▶ WHAT TO DO: Where the records hold the string "icons", show the whole line it sits on.

▶ DATA LISTING:
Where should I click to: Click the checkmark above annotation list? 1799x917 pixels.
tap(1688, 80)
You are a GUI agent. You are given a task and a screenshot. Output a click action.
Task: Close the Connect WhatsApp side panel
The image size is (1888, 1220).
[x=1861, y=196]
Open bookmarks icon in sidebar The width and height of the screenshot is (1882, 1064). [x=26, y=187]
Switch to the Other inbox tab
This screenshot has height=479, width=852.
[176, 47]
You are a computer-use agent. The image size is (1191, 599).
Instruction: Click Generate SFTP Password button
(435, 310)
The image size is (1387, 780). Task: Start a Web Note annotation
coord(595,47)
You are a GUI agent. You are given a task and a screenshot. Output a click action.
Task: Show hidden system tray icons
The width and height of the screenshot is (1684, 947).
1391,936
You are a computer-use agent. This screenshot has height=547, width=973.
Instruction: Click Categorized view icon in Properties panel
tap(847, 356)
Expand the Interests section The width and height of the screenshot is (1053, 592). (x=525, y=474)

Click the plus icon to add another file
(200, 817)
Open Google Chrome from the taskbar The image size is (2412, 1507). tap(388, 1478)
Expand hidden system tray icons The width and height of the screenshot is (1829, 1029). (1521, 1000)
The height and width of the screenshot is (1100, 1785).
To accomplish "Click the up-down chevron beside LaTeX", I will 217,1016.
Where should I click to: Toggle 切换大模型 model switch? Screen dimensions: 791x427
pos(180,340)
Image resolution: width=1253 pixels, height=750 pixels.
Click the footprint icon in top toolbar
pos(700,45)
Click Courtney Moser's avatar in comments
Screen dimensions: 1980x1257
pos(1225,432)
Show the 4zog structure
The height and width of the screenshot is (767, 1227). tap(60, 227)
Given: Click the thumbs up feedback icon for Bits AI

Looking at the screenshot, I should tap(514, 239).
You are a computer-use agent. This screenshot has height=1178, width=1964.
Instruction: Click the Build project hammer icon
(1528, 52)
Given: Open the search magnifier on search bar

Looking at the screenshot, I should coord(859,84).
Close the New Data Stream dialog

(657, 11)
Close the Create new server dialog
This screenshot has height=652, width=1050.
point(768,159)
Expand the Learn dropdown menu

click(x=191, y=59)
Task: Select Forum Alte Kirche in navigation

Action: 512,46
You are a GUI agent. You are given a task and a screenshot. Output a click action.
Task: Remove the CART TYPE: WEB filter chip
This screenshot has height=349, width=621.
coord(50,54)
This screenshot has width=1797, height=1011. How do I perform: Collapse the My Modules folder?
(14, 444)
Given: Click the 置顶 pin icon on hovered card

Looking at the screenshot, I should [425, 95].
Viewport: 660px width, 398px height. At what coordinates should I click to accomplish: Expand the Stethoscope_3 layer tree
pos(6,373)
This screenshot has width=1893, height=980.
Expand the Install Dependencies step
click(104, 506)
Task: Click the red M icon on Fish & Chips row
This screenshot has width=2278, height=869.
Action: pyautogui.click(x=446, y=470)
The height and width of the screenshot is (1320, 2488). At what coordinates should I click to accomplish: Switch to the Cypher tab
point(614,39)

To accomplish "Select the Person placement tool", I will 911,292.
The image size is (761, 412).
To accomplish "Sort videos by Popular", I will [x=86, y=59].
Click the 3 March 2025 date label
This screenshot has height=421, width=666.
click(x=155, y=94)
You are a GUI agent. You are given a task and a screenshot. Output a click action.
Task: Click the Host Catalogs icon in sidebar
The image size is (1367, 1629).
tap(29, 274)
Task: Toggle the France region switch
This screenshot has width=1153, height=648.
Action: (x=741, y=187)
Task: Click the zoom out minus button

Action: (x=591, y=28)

▶ SOLUTION:
Task: Show hidden system tray icons
Expand hidden system tray icons The width and height of the screenshot is (1829, 1029). (1521, 1000)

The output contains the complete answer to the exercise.